The government believes self-defence should not be available to excuse this type of poor and inappropriate behaviour. This example also highlights an ancillary but important purpose of the bill which is to encourage peaceful resolution to arrest situations. It is important to ensure that the law does not create or support any incentives to use violence.

The self-defence amendment may engage a number of rights contained in the Human Rights Act 2004. However, the government has ensured that any limits on the fundamental rights protected by the act are reasonable and demonstrably justifiable in a democratic society. The right to equality before the law may be engaged by clauses 4, 6 and 7. This is because the availability of self-defence in response to perceived unlawful imprisonment is restricted where the victim is a police officer.

This may have the effect of elevating the protection of one group in the community above that of other groups. However, the government is satisfied that any limitation of this right is proportionate. Arrest, by its very nature, places police officers in direct physical proximity to another person in a situation where it is very likely that the other person would perceive themselves as being in direct conflict with the police officer. Although people who are not police officers may make arrests, this is rare and police officers are the only people who are required by their employer and by the community’s expectations to arrest people. It is appropriate to single out police due to their provision of services to the public.

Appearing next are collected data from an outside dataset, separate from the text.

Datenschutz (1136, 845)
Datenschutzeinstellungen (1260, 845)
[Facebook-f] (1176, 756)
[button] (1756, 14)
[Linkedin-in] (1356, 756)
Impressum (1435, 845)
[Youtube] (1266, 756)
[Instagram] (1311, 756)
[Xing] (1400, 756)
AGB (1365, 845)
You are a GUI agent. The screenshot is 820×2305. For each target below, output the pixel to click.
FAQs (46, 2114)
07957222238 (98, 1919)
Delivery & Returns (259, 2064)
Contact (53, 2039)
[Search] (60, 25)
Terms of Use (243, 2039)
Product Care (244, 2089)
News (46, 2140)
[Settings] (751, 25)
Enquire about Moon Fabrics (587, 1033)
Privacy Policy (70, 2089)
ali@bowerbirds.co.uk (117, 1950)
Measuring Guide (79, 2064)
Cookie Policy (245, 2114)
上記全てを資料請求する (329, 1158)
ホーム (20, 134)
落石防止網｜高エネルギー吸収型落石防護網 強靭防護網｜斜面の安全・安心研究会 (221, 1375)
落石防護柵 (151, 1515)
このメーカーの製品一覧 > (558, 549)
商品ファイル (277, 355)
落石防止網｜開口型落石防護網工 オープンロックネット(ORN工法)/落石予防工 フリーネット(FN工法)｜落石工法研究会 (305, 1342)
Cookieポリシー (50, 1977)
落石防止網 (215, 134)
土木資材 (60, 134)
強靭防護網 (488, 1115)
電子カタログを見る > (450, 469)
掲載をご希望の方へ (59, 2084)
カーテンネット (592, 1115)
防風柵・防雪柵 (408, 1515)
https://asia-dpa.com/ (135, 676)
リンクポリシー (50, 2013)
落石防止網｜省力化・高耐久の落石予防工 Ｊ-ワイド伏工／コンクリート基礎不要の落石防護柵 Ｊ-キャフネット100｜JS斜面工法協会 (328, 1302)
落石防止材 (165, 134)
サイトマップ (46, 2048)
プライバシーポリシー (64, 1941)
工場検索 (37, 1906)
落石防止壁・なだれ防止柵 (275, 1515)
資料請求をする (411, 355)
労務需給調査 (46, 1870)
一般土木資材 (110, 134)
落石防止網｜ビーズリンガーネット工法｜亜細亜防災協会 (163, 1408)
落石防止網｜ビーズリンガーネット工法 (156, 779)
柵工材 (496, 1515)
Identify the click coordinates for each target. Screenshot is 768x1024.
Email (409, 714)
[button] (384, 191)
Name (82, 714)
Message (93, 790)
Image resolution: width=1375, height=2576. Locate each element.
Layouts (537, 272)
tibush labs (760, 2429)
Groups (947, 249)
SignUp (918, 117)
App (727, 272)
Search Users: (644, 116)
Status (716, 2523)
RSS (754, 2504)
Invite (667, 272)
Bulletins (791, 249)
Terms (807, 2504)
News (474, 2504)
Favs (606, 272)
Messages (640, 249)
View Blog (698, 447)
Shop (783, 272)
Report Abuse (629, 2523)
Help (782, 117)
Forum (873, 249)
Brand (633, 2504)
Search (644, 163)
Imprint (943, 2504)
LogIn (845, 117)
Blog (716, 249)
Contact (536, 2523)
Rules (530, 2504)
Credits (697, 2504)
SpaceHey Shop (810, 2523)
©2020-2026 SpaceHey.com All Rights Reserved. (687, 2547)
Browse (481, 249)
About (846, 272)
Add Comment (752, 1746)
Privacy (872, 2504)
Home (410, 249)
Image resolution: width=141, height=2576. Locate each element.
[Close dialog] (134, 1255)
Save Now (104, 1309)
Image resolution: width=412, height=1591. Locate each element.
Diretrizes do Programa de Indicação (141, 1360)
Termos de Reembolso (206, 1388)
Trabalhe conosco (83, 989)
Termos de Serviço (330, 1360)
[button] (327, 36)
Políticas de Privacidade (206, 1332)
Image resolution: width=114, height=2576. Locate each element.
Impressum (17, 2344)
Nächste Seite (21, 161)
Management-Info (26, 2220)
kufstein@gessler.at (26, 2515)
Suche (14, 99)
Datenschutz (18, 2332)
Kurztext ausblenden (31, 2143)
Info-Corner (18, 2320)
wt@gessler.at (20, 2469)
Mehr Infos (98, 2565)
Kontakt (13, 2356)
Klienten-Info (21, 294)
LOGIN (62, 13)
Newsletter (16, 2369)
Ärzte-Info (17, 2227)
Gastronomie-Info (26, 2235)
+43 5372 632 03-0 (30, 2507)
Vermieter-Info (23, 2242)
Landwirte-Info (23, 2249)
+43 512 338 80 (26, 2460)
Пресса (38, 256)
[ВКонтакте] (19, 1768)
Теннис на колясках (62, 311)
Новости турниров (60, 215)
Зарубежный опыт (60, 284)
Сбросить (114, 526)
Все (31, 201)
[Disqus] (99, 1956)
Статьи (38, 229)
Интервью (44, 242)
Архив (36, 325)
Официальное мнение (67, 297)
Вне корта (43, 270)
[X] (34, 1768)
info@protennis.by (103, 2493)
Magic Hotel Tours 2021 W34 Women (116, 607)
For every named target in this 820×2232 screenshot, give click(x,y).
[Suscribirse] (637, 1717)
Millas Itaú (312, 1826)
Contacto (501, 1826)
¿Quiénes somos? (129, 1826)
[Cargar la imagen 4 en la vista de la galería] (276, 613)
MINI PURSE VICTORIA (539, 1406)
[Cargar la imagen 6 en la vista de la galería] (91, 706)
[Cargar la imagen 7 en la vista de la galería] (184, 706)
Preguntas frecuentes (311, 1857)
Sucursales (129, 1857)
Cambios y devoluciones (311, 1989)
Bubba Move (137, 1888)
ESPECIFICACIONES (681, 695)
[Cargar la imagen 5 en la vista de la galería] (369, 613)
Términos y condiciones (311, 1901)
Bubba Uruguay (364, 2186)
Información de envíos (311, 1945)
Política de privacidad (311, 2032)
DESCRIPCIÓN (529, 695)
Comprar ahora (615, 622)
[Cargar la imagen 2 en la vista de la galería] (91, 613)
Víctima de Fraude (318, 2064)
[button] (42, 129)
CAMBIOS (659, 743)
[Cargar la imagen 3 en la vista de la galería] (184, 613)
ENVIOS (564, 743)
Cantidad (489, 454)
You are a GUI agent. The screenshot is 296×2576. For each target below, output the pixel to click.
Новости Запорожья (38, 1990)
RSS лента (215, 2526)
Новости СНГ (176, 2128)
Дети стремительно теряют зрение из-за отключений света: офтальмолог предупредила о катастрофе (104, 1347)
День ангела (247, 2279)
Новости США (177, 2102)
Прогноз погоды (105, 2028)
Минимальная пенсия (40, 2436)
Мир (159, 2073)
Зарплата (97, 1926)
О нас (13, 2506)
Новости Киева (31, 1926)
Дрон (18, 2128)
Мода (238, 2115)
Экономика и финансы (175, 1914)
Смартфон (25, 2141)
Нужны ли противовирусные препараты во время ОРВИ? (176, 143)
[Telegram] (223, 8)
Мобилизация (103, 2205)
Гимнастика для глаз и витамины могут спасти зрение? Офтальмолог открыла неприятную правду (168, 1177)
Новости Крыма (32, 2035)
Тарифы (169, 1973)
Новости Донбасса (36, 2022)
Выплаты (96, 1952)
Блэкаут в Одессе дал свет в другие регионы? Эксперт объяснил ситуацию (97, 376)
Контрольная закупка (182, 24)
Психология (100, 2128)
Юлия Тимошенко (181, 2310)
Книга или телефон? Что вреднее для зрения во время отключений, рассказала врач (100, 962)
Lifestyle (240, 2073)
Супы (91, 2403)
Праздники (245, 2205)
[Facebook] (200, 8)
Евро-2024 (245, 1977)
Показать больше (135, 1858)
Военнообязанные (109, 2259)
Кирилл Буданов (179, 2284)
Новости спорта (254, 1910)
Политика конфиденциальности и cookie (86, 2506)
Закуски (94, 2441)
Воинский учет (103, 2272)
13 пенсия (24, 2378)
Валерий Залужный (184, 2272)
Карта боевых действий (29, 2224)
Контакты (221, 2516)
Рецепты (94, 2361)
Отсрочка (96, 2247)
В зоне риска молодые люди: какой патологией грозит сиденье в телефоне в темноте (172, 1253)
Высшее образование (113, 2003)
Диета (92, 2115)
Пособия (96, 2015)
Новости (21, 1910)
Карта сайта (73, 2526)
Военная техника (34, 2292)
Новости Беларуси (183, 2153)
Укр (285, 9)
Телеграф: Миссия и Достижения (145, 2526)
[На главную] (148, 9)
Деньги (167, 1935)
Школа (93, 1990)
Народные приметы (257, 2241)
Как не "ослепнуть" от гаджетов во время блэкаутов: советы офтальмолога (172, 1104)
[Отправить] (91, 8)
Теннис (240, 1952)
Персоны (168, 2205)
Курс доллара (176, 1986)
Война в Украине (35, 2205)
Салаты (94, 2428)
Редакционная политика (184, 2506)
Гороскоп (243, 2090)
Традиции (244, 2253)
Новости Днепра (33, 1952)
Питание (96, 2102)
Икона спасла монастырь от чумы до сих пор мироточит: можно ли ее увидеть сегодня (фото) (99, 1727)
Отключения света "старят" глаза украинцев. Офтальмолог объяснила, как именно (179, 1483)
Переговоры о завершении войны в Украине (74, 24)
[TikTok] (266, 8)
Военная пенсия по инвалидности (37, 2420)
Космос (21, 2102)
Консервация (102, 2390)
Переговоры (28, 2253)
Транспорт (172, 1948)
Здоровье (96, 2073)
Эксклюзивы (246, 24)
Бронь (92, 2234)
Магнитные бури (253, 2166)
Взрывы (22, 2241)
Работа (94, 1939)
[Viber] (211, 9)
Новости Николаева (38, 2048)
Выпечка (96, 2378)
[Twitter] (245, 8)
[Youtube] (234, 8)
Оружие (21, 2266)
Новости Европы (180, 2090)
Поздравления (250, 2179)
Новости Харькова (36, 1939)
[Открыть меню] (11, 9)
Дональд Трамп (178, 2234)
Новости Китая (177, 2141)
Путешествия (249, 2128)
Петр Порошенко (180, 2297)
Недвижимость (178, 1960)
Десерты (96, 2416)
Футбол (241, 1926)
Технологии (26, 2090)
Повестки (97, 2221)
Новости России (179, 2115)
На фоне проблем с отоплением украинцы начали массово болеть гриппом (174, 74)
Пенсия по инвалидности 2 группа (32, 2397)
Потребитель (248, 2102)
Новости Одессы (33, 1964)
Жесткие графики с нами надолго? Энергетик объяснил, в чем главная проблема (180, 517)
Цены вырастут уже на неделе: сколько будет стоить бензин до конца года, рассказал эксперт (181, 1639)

Clauses 4, 6 and 7 of the bill may also engage the right to liberty in the sense that the provisions may limit responses potentially available to a person in connection with restrictions on their liberty. However, the government believes that, to the extent that there is any such limitation on the right to liberty, it is restricted and proportionate to the aims of the bill. Self-defence will still be available to a person if the arrest was unlawful and the police officer did not honestly believe that the arrest was lawful. This prevents police from relying on the provisions in this bill where an arrest is made in bad faith, though I am pleased to be able to say that I do not anticipate this will be an issue in the ACT.

The bill will make an important change to prevent abuse of self-defence in cases of assaults against police and promote peaceful resolution of possible arrest conflicts. The bill will also ensure that the special vulnerability of some victims, such as police officers, is recognised at sentencing. I commend this bill to the Assembly.